(Entries for finding words and elements)
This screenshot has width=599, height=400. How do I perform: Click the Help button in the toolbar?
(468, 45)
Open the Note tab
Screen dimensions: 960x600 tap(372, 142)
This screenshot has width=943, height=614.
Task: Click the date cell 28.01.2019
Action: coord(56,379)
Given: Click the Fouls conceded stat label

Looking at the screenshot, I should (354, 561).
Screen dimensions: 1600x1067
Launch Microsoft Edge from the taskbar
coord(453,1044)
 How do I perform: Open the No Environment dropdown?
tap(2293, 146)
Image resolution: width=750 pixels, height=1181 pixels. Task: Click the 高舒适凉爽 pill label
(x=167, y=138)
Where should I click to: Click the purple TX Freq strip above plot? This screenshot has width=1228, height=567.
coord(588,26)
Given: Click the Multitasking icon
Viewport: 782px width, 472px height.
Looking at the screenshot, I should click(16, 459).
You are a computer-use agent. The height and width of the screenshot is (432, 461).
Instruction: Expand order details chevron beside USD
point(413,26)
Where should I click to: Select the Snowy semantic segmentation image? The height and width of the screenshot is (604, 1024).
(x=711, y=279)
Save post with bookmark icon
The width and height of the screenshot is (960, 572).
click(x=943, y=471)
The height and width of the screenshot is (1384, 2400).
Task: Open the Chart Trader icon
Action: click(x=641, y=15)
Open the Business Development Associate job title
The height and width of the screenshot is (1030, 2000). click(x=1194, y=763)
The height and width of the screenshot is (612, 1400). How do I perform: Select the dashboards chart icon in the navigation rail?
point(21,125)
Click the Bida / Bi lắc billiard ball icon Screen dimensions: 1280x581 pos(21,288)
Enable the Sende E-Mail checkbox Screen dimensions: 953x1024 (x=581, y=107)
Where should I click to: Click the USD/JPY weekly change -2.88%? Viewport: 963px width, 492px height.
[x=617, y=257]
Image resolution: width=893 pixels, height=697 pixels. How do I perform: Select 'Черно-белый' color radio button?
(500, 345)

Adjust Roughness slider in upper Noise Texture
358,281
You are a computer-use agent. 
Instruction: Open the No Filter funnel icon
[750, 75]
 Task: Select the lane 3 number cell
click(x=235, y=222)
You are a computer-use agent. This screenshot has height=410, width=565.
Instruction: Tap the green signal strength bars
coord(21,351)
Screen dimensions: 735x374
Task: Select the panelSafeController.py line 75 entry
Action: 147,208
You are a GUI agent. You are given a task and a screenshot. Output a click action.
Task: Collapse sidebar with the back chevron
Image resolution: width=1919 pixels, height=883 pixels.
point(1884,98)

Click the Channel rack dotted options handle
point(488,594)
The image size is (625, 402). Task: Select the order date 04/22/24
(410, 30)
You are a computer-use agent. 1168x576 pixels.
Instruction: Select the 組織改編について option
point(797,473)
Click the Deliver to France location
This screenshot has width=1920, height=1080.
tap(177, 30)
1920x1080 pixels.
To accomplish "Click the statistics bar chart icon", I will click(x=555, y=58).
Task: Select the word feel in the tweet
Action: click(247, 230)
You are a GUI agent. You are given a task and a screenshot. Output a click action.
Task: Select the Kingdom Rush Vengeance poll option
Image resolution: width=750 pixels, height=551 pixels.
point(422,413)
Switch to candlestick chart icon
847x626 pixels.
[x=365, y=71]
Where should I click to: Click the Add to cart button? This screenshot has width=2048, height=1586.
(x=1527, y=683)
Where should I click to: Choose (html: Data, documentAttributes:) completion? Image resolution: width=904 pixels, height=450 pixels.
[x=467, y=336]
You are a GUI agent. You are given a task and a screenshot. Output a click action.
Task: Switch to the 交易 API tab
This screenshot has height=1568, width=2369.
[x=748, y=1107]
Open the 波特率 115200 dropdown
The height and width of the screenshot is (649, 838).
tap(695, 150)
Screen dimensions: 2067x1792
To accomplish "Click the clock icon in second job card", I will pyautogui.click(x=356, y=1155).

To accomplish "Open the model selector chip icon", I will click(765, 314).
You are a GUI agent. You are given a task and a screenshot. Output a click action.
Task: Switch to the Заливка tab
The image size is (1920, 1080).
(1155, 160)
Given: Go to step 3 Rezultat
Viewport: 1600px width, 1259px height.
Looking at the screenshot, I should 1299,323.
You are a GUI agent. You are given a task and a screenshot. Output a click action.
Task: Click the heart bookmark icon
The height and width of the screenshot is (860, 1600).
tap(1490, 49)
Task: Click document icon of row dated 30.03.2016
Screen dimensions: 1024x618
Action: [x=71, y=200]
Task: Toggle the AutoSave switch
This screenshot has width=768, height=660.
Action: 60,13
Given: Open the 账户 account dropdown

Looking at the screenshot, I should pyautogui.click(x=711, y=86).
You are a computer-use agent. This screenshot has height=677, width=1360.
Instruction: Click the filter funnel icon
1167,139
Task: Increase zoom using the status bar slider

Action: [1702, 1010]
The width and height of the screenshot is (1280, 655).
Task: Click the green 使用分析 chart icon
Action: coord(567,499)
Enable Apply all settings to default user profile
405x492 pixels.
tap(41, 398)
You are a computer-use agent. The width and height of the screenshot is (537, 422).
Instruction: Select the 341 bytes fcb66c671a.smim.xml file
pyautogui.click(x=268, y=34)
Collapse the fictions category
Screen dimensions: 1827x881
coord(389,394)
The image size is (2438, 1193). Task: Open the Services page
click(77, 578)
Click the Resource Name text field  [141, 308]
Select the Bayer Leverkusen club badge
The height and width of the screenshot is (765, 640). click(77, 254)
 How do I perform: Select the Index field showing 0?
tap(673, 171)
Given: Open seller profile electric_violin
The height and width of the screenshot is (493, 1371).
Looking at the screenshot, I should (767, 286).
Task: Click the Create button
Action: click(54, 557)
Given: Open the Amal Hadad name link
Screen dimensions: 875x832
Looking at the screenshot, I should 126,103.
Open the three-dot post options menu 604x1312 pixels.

**Aim of the task**
Render everything in the records from the line containing "has height=677, width=1360." down to the line containing "The height and width of the screenshot is (765, 640)." as a Markdown table with the columns Row and Line, leaving out blank lines.

**Worked solution**
| Row | Line |
|---|---|
| 1 | You are a computer-use agent. This screenshot has height=677, width=1360. |
| 2 | Instruction: Click the filter funnel icon |
| 3 | 1167,139 |
| 4 | Task: Increase zoom using the status bar slider |
| 5 | Action: [1702, 1010] |
| 6 | The width and height of the screenshot is (1280, 655). |
| 7 | Task: Click the green 使用分析 chart icon |
| 8 | Action: coord(567,499) |
| 9 | Enable Apply all settings to default user profile |
| 10 | 405x492 pixels. |
| 11 | tap(41, 398) |
| 12 | You are a computer-use agent. The width and height of the screenshot is (537, 422). |
| 13 | Instruction: Select the 341 bytes fcb66c671a.smim.xml file |
| 14 | pyautogui.click(x=268, y=34) |
| 15 | Collapse the fictions category |
| 16 | Screen dimensions: 1827x881 |
| 17 | coord(389,394) |
| 18 | The image size is (2438, 1193). Task: Open the Services page |
| 19 | click(77, 578) |
| 20 | Click the Resource Name text field  [141, 308] |
| 21 | Select the Bayer Leverkusen club badge |
| 22 | The height and width of the screenshot is (765, 640). click(77, 254) |